06.07.2022 / Agenda Wieden

Wer war schon mal auf Exkursion in Tulln?

Wen kümmern die Stadtbäume in der Gartenstadt Tulln?

Wenn der Leiter des Grünraummanagements der Stadt Tulln vom Tourismusbüro für eine Führung vermittelt wird, dann – aufmerksame Leser*innen unseres Blogs werden es schon ahnen – hat die Agenda-Gruppe „Begegnung im Freihausviertel“ ihre Finger im Spiel. Die meisten Besucher*innen kommen nach Tulln wegen den bekannten Schaugärten der „Garten Tulln“, nicht so die Agenda-Aktiven aus dem vierten Bezirk. Sie möchten im Rahmen ihrer jährlichen Exkursion etwas anderes Kennenlernen. Ihr spezielles Interesse gilt schon seit langem den reguläreren Formen des Grüns im Siedlungsgebiet: den Stadtbäumen und Beeten im öffentlichen Raum.
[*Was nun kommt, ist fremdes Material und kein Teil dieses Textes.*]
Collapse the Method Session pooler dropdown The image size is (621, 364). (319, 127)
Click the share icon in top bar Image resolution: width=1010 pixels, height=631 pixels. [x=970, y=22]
Dass sich engagierte Bürger*innen ums Stadtgrün kümmern, erfreut Mario Jaglarz sichtlich. Er ist seines Zeichens hauptamtlicher Kümmerer des öffentlichen Grüns in Tulln. Gemeinsam mit 32 Gärtner*innen hat er alle Hände voll zu tun, um die 14.000 Bäume und zahlreichen Grünanlagen in der Verantwortung der Stadt zu bepflanzen und zu pflegen.

 

 

Wie wär’s mit einer digitale Gießkanne?

Vor dem Hintergrund der Klimakrise ist die Pflege eine Herausforderung: so wird es etwa nicht nur wärmer, sondern es gibt auch Veränderungen im Niederschlag. Rund 1/6 weniger Regen sei dieses Jahr gefallen, erzählt der Stadtgärtner. Bewässerung wird daher immer wichtiger, und dabei geht man in Tulln durchaus innovative Wege. Dort wo möglich/sinnvoll wird automatische Bewässerung installiert, die digital steuerbar ist. Dafür wurde ein sogenanntes LoRaWAN Netzwerk aufgebaut. Die Abkürzung steht für Long Range Wide Area Network und bedeutet bzw. ermöglicht ein energieeffizientes Senden von Daten über lange Strecken. Ein spezielles WLAN sozusagen, das mit wenig Stromverbrauch zur Vernetzung verwendet werden kann. Über das Netzwerk bekommt Jaglarz und sein Team mittels Handy-App Zugriff auf Sensordaten, welche die Bodenfeuchte melden, und Steuerungselemente für die Bewässerung – eine digitale Gießkanne, sozusagen.

 

 

Wer kennt die Tullner Mischung?

Damit die Tullner Stadt- und Straßenbäume möglichst lang etwas vom ihnen zukommenden Wasser haben, wird bei den rund 200 Neupflanzungen pro Jahr besonders auf das Substrat geachtet. Die 2m x 2m x 1,5m fassenden Pflanzlöcher werden mit einem eigens entwickelten Substrat aufgefüllt – der sogenannten Tullner Mischung. Das genaue Mischverhältnis und die unterschiedlichen Bestandteile, die viel Hohlraum für die Speicherung des Wassers bieten, sind geheim, erklärt der Stadtgärtner augenzwinkernd.

 

 

Was ist ein Baumkunstwerk?

Neben Neupflanzungen in Wohnstraßen zeigt der Stadtgärtner den Agenda-Aktiven auch die Donaulände. Am wunderschön bepflanzten Hochwasserschutzwall konnten sich die Stadtgärtner gestalterisch verwirklichen: Stauden-Beete, die bis in den Herbst hinein blühen, strukturieren die Wiesen, Sitzgelegenheiten laden zum Verweilen ein, und attraktiv designte Infotafeln holen unterschiedliche Bäume ins Bewusstsein. Die Tafeln sind Teile des Baumkunstweges. „Jeder Baum ist ein Kunstwerk der Natur – aber manche Exemplare sind auf die eine oder andere Art ganz besonders“ heißt es in der Routenbeschreibung. Noch nicht Teil des Weges, aber besonderer Stolz des Stadtgärtners ist ein Milchorangenbaum, der im Herbst speziell aussehende (jedoch nicht essbare) Früchte trägt, die jedenfalls wie ein kleines Kunstwerk wirken.

 

 

Was können wir von Tulln lernen?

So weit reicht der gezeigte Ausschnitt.